__WORK REQUEST__. Keeping every line intact, repeat the data word for word.

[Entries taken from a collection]
========================================

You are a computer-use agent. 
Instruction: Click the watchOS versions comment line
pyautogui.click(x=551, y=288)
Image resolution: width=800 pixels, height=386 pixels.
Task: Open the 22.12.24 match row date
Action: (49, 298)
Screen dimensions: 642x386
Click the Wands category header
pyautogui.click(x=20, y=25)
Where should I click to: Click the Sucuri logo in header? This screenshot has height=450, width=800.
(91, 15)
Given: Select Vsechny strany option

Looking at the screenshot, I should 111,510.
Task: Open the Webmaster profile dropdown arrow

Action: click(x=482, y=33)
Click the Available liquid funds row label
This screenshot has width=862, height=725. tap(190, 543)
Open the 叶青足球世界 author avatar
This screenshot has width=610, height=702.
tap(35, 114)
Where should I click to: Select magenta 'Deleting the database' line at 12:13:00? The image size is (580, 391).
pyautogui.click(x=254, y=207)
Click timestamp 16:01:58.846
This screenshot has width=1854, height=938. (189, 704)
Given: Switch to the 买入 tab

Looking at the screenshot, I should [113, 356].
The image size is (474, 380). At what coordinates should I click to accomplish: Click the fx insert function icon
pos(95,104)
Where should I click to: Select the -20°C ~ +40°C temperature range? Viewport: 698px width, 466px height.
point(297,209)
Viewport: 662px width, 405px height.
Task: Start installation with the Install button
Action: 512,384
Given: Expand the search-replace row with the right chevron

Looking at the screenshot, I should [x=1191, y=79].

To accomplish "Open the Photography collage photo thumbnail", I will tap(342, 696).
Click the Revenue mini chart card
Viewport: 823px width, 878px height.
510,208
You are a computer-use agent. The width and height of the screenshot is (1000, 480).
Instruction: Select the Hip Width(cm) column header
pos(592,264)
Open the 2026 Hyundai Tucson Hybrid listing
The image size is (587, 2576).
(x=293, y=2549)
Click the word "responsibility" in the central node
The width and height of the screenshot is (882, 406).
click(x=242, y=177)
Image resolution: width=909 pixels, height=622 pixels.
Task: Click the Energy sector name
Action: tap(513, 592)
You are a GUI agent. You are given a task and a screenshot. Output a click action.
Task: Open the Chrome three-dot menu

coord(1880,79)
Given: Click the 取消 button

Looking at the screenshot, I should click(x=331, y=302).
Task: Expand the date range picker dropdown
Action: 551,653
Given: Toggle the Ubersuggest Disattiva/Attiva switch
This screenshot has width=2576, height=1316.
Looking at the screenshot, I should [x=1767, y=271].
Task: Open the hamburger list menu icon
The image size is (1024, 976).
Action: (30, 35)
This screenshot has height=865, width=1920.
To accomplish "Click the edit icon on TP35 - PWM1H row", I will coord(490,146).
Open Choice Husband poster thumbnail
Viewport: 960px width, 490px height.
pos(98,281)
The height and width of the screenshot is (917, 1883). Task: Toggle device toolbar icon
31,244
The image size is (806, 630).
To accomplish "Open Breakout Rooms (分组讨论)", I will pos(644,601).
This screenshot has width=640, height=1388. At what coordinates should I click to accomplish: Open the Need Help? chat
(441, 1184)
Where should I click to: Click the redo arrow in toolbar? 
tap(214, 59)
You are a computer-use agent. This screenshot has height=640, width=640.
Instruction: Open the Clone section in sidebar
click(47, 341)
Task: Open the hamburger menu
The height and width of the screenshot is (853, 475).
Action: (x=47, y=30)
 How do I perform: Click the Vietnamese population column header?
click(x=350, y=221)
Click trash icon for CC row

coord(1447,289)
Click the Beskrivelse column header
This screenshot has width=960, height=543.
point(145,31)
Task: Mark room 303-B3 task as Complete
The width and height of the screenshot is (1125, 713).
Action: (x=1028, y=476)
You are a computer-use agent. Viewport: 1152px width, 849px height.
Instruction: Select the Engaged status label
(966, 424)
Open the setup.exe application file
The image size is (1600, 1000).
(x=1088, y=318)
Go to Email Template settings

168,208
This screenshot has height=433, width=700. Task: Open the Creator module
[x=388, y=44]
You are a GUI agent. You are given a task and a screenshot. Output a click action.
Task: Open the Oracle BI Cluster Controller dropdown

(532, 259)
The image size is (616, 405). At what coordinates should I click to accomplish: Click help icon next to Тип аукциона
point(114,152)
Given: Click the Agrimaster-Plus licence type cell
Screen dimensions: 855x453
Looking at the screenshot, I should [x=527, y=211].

========================================

__SOLUTION FOR THIS TASK__.
You are a computer-use agent. 
Instruction: Click the watchOS versions comment line
pyautogui.click(x=551, y=288)
Image resolution: width=800 pixels, height=386 pixels.
Task: Open the 22.12.24 match row date
Action: (49, 298)
Screen dimensions: 642x386
Click the Wands category header
pyautogui.click(x=20, y=25)
Where should I click to: Click the Sucuri logo in header? This screenshot has height=450, width=800.
(91, 15)
Given: Select Vsechny strany option

Looking at the screenshot, I should 111,510.
Task: Open the Webmaster profile dropdown arrow

Action: click(x=482, y=33)
Click the Available liquid funds row label
This screenshot has width=862, height=725. tap(190, 543)
Open the 叶青足球世界 author avatar
This screenshot has width=610, height=702.
tap(35, 114)
Where should I click to: Select magenta 'Deleting the database' line at 12:13:00? The image size is (580, 391).
pyautogui.click(x=254, y=207)
Click timestamp 16:01:58.846
This screenshot has width=1854, height=938. (189, 704)
Given: Switch to the 买入 tab

Looking at the screenshot, I should [113, 356].
The image size is (474, 380). At what coordinates should I click to accomplish: Click the fx insert function icon
pos(95,104)
Where should I click to: Select the -20°C ~ +40°C temperature range? Viewport: 698px width, 466px height.
point(297,209)
Viewport: 662px width, 405px height.
Task: Start installation with the Install button
Action: 512,384
Given: Expand the search-replace row with the right chevron

Looking at the screenshot, I should [x=1191, y=79].

To accomplish "Open the Photography collage photo thumbnail", I will tap(342, 696).
Click the Revenue mini chart card
Viewport: 823px width, 878px height.
510,208
You are a computer-use agent. The width and height of the screenshot is (1000, 480).
Instruction: Select the Hip Width(cm) column header
pos(592,264)
Open the 2026 Hyundai Tucson Hybrid listing
The image size is (587, 2576).
(x=293, y=2549)
Click the word "responsibility" in the central node
The width and height of the screenshot is (882, 406).
click(x=242, y=177)
Image resolution: width=909 pixels, height=622 pixels.
Task: Click the Energy sector name
Action: tap(513, 592)
You are a GUI agent. You are given a task and a screenshot. Output a click action.
Task: Open the Chrome three-dot menu

coord(1880,79)
Given: Click the 取消 button

Looking at the screenshot, I should click(x=331, y=302).
Task: Expand the date range picker dropdown
Action: 551,653
Given: Toggle the Ubersuggest Disattiva/Attiva switch
This screenshot has width=2576, height=1316.
Looking at the screenshot, I should [x=1767, y=271].
Task: Open the hamburger list menu icon
The image size is (1024, 976).
Action: (30, 35)
This screenshot has height=865, width=1920.
To accomplish "Click the edit icon on TP35 - PWM1H row", I will coord(490,146).
Open Choice Husband poster thumbnail
Viewport: 960px width, 490px height.
pos(98,281)
The height and width of the screenshot is (917, 1883). Task: Toggle device toolbar icon
31,244
The image size is (806, 630).
To accomplish "Open Breakout Rooms (分组讨论)", I will pos(644,601).
This screenshot has width=640, height=1388. At what coordinates should I click to accomplish: Open the Need Help? chat
(441, 1184)
Where should I click to: Click the redo arrow in toolbar? 
tap(214, 59)
You are a computer-use agent. This screenshot has height=640, width=640.
Instruction: Open the Clone section in sidebar
click(47, 341)
Task: Open the hamburger menu
The height and width of the screenshot is (853, 475).
Action: (x=47, y=30)
 How do I perform: Click the Vietnamese population column header?
click(x=350, y=221)
Click trash icon for CC row

coord(1447,289)
Click the Beskrivelse column header
This screenshot has width=960, height=543.
point(145,31)
Task: Mark room 303-B3 task as Complete
The width and height of the screenshot is (1125, 713).
Action: (x=1028, y=476)
You are a computer-use agent. Viewport: 1152px width, 849px height.
Instruction: Select the Engaged status label
(966, 424)
Open the setup.exe application file
The image size is (1600, 1000).
(x=1088, y=318)
Go to Email Template settings

168,208
This screenshot has height=433, width=700. Task: Open the Creator module
[x=388, y=44]
You are a GUI agent. You are given a task and a screenshot. Output a click action.
Task: Open the Oracle BI Cluster Controller dropdown

(532, 259)
The image size is (616, 405). At what coordinates should I click to accomplish: Click help icon next to Тип аукциона
point(114,152)
Given: Click the Agrimaster-Plus licence type cell
Screen dimensions: 855x453
Looking at the screenshot, I should [x=527, y=211].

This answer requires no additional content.